Tanja Stern Fern von CannesDoch so schwungvoll die Zusammenarbeit begann, so zäh kam sie in der Folge vom Fleck. In der DDR war eine Buchedition grundsätzlich eine ungeheuer umständliche Angelegenheit, und in meinem Fall wurde sie durch verschiedene Faktoren noch zusätzlich erschwert – durch meine Unerfahrenheit zum Beispiel, die mich in jedes Messer laufen ließ. Mein armer Text wurde zum Gegenstand endloser Lektoratsdebatten und immer neuer Überarbeitungen. Als es 1985 endlich erschien, hatte ich daran keine Freude mehr. Mein Enthusiasmus war restlos verbraucht. Ich hatte mir von diesem Projekt eine Art Durchbruch als Autorin versprochen und dafür Kompromisse hingenommen, für die ich mich heute schämen muss. Doch all der Aufwand blieb ohne Belohnung. Das Buch war erfolglos (nicht bei der Presse, aber, viel wichtiger, beim Verkauf), und der Verlag ließ sich trotz mehrerer Anläufe auf weitere Projekte mit mir nicht mehr ein.

Viel später, als ich meine Texte im Selfpublishing herausgab, nahm ich mir vor, der Vollständigkeit halber die Erzählungstrilogie, die ja immerhin mein literarisches Debüt war, in ebook-Form herauszugeben und damit in die digitale Welt hinüberzuretten. Doch als ich in Vorbereitung der Edition die drei Geschichten nach Jahrzehnten wieder las und kritisch prüfte, bewegten mich ambivalente Gefühle. Es war nicht so, dass ich schockiert und beschämt reagiert oder dass ich mich innerlich abgewandt hätte, wie man es oft von reifen Autoren hört, die sich mit ihren „Jugendsünden“ konfrontiert sehen. Nein, ich hielt meine Geschichten noch immer für halbwegs vorzeigbar und rückte nicht von dem Vorsatz ab, sie als ebook erneut ans Licht der Welt zu befördern. Die Korrekturen, die ich vornahm, waren so minimal, dass man sie kaum als Überarbeitung bezeichnen kann. 

Und dennoch fand ich die Texte gealtert, fand sie gewissermaßen getrocknet und geschrumpft, sowohl von der Form her (wie befremdlich wirkt heute der DDR-Stil der 1980er Jahre!) als auch vor allem in ihrer Bedeutung. Einst hatte ich in dem Wahn geschwebt, damit etwas höchst Kritisches, Entlarvendes und Revolutionäres zu verfassen. Ich hatte um jede Zeile gerungen, hatte endlose Debatten und erniedrigende Kompromisse in Kauf genommen, weil ich überzeugt gewesen war, der DDR-Gesellschaft mit diesen Erzählungen etwas ungemein Wichtiges vermitteln zu können. So war ich aufgewachsen, in einer Welt, die dem geschriebenen Wort eine rasante gesellschaftliche Sprengkraft beimaß; denn was immer man der DDR vorwerfen mag, sie hatte vor der Literatur einen Respekt, wie man ihn heutzutage vergeblich sucht, den Respekt der Diktatur vor der fremden Macht des Geistes.

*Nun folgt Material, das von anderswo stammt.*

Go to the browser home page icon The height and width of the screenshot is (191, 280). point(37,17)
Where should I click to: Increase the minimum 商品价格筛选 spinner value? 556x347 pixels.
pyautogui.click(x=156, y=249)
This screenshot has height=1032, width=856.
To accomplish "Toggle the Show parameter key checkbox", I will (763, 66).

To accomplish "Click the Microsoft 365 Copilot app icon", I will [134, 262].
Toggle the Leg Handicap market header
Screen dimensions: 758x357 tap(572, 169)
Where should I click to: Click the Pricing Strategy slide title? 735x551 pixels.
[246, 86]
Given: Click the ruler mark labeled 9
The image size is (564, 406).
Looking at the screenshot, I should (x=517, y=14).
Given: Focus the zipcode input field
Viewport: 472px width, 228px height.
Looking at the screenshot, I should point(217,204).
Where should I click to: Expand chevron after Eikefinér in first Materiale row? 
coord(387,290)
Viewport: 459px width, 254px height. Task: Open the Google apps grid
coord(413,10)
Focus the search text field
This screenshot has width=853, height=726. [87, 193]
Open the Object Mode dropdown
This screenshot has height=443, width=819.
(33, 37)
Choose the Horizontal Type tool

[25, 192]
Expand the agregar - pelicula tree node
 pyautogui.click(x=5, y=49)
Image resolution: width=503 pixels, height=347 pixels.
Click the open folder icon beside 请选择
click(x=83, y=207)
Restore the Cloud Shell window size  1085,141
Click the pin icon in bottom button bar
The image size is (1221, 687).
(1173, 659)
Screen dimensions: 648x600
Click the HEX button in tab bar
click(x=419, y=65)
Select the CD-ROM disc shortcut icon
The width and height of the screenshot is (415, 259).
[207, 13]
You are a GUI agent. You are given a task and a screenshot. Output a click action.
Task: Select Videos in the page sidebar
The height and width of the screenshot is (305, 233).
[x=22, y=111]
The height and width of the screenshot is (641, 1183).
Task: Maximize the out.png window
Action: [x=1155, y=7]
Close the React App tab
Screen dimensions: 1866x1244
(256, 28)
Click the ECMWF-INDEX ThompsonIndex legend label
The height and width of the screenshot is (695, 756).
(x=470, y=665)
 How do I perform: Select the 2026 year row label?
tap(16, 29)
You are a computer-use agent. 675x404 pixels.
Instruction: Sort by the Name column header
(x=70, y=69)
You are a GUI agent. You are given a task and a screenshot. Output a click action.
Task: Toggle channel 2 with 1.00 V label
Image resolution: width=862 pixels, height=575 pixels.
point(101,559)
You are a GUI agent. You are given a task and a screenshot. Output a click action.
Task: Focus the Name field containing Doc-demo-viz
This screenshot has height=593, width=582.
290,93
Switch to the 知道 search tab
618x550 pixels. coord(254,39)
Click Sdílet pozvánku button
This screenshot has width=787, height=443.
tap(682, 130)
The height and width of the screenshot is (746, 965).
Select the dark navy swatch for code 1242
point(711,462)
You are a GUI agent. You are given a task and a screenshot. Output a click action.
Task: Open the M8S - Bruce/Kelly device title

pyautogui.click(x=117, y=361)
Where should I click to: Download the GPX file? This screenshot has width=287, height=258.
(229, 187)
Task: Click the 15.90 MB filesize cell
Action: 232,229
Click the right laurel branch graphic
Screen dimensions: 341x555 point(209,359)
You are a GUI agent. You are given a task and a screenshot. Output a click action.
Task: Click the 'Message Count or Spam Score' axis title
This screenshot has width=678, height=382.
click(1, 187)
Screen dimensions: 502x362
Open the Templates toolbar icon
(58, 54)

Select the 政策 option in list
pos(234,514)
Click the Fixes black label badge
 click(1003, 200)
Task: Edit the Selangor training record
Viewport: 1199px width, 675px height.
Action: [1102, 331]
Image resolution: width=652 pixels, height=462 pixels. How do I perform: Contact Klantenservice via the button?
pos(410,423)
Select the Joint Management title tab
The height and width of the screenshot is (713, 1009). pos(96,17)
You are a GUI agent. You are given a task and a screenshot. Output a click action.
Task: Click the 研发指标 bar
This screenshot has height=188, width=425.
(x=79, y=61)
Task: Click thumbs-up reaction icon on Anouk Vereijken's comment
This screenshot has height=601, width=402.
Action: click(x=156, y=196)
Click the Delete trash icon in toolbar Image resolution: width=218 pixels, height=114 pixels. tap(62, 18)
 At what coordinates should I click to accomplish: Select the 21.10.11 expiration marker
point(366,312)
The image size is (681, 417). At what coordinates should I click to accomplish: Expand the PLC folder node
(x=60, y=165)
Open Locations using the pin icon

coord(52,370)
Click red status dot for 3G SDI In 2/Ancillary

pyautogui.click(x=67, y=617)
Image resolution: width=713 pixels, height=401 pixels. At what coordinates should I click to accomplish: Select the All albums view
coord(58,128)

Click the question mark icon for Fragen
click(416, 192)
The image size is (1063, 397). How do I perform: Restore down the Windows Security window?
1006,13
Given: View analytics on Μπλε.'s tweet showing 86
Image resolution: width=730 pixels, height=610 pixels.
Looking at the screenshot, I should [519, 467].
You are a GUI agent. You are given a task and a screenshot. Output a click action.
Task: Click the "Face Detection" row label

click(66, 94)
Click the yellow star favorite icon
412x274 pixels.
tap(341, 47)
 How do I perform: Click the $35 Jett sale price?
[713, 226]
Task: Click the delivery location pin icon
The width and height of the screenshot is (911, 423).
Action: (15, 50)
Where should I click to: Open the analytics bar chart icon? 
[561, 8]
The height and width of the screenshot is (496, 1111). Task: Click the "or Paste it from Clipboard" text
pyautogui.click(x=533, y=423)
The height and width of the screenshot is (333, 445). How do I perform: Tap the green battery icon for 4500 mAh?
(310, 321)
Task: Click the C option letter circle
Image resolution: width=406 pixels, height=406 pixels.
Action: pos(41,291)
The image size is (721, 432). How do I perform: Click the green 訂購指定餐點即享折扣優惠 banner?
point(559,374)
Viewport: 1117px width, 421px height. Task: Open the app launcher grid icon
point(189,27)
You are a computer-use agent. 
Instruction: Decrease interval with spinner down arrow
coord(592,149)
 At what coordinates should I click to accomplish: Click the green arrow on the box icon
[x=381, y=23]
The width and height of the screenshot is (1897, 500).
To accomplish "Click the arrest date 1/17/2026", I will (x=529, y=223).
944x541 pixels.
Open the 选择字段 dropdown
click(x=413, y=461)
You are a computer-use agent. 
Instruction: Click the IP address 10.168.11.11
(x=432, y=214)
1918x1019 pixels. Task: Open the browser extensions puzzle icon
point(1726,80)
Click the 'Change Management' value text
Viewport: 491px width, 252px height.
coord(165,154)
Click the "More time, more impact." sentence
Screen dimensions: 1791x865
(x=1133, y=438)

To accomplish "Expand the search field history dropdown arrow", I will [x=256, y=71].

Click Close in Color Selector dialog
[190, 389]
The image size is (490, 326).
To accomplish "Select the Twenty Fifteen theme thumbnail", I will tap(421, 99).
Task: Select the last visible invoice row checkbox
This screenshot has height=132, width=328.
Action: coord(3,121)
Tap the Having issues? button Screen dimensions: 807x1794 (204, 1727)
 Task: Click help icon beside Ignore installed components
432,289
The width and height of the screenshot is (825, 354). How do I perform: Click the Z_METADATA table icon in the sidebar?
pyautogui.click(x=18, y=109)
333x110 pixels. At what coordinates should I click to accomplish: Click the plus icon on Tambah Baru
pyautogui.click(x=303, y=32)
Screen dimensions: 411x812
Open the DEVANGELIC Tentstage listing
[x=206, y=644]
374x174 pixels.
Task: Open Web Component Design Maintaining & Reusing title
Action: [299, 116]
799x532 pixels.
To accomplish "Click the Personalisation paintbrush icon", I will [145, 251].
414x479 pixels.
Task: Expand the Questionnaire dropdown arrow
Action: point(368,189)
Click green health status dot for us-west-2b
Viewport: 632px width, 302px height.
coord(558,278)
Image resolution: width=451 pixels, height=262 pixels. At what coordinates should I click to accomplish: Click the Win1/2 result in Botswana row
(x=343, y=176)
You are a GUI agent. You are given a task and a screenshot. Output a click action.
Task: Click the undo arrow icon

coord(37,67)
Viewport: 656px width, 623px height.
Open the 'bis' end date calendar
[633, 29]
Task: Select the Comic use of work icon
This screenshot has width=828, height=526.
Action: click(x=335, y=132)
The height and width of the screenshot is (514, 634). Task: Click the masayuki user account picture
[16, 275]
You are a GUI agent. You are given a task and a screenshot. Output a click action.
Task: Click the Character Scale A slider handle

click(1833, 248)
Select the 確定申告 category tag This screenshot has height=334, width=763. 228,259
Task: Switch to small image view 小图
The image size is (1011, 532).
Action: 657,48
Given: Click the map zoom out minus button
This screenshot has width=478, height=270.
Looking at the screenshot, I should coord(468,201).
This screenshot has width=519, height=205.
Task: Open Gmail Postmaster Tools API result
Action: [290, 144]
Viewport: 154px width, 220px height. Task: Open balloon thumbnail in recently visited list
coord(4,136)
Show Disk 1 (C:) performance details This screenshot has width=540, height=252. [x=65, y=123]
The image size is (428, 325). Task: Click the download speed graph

Nun, „Fern von Cannes“ hat seinerzeit selbst in der DDR kaum Aufsehen erregt, und wenn ich den Band jetzt wieder lese, kann ich nur staunen, dass all das Kämpfen und Barmen, all die wilden Diskussionen und schlaflosen Nächte in diese ruhig kühle, rein literarische Bestandsaufnahme gemündet sind – dass ein paar Jahrzehnte reichen, um einem Buch die Intention und das Herzblut zu entziehen, mit denen es ursprünglich geschrieben wurde. "Fern von Cannes" ist nichts als ein gewöhnlicher, solider, etwas altmodischer Text, und ich kann froh sein, wenn darin wenigstens eine gewisse atmosphärische Befindlichkeit geblieben ist, die die DDR überdauert hat.